__Exercise aim__.
Every line holding "cell" should be copied from the records below.

►

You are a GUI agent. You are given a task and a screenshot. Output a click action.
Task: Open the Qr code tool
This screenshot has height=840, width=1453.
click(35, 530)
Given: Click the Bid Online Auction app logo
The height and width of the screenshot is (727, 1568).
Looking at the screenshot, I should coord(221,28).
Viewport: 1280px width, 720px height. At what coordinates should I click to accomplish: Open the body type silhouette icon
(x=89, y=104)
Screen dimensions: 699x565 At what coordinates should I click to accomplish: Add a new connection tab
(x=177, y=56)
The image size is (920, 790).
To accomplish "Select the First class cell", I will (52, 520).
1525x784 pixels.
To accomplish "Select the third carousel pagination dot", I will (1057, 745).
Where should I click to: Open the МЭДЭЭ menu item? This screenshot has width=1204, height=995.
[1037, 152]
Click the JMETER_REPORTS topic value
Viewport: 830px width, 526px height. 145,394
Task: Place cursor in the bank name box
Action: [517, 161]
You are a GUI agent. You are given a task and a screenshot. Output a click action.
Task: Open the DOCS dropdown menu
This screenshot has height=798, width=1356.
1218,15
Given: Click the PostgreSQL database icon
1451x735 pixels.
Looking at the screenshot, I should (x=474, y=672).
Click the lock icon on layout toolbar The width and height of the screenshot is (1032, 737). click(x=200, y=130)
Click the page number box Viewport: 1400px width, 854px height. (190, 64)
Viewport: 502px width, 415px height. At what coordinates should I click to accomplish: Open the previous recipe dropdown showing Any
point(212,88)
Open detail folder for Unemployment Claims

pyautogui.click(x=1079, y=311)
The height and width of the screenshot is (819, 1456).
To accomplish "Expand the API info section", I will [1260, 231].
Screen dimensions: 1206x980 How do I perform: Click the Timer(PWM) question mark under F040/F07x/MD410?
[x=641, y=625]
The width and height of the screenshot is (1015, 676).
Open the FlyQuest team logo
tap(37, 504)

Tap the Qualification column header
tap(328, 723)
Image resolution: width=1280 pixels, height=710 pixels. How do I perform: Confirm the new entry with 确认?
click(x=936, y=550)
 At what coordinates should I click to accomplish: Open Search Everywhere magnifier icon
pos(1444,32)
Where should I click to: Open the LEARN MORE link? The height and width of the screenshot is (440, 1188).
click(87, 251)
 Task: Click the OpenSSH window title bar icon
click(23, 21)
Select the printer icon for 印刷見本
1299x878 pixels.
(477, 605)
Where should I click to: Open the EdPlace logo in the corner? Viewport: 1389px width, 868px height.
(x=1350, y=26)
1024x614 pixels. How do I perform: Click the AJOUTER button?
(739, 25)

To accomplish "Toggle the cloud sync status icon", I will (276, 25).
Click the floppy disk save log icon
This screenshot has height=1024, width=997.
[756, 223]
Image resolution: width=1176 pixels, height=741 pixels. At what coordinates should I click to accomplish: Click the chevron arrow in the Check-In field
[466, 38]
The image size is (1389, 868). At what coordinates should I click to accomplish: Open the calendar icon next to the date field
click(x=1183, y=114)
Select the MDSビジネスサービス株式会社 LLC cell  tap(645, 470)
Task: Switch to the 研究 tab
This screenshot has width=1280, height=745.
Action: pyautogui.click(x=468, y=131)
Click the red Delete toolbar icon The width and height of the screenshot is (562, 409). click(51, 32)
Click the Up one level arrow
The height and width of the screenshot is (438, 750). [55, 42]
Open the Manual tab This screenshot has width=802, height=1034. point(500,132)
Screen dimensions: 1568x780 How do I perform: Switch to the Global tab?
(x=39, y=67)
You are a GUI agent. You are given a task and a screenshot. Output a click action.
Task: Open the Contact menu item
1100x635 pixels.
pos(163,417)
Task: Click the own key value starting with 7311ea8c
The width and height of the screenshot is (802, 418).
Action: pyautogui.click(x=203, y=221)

◄

__Task result__.
To accomplish "Select the First class cell", I will (52, 520).
Select the MDSビジネスサービス株式会社 LLC cell  tap(645, 470)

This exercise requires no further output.